What also occurred to me in thinking about the genesis of this thing was an event from my (Early Pleistocene) graduate school days: having been smitten with Chomsky’s Syntactic Structures, and in particular his concept of the kernel sentence—that concentrated nuclear energy holding the core sense of a sentence, and, implicitly, its transformational potential. Break it down.
Finally, the almost embarrassing wealth of our own language: its often brute Anglo-Saxon foundation (hey, don’t the Jutes get some monosyllabic credit?), the base or basic utterances that afflict us or grace us during times of stress or lovemaking or exultation, the clichés we return to, the overheard clips of conversation—gentle and otherwise, the Americanisms, all held within the inch-by-inch Sisyphean trial-and-error effort involved in communicating anything with anyone at all.
That’s more or less how these things came about.
Now: what are they? Prose poems? Blocks of prose? Flash fiction?
I don’t know what they are. I call them prose poems because of the elements I mentioned earlier, but, like much of what I’ve written over the past ten or so years, they seem to exist in a kind of literary No-Man’s-Land. That’s a problem when it comes to getting genre grants or fellowships or prizes, but I must say that working in this liminal space has given me great (non-competitive!) freedom, and the “One” Project, along with my last two books, have felt free, as perhaps the Oulipians in their own land have felt free, judged maybe by their fellow Oulipians,7 but probably not giving much of a damn what they thought, either. (Of course, there’s the irony, not lost on them, in creating restrictions to that freedom. Choose your fetters, I guess.)
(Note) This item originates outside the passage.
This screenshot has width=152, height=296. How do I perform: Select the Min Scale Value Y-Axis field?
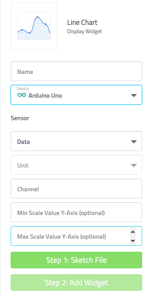coord(76,212)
I’ll end by saying that the constraint in these pieces is undoubtedly not original—surely others have done it before—but if the reader takes them in without thinking of their monosyllabic restriction and nonetheless finds them satisfying, I’ll be happy.
— Gerald Fleming
1 “Her Red,” Paris/Atlantic magazine, spring 2014.
2 I taught in the San Francisco middle schools for many years.
3 Ouvroir de literature potentielle. The movement continues strongly and internationally to this day, attracting not only poets but also mathematicians, physicists, and others drawn to its nearly infinite possibilities.
4 Practitioners of Oulipo posit that all literature, in the traditionalism and/or contemporary literary norms it inherits, is constrained.
5 Georges Perec, La Disparition, 1969, a “lipogram” (no, not a novel written in fat...)
6 Known as S+7 in French, or N+7 in English, invented by Jean Lescure. There’s a delightful generative “N+7 Machine” on the internet. (One might try it and compare results to many poems appearing in lit mags today.)
7 I want to be clear that for many reasons I don’t consider myself either a practitioner of Oulipo or a great fan. Although there’s plenty of interesting (and sometimes spectacular) Oulipo text that spurs a reader to look at language in new ways, much of what I’ve read seems either shallow and empty—exercises in style, sometimes akin to brain games created to fend off the lost-dendrite diseases of old age—or so completely narcissistic and arcane that my reader-self flees.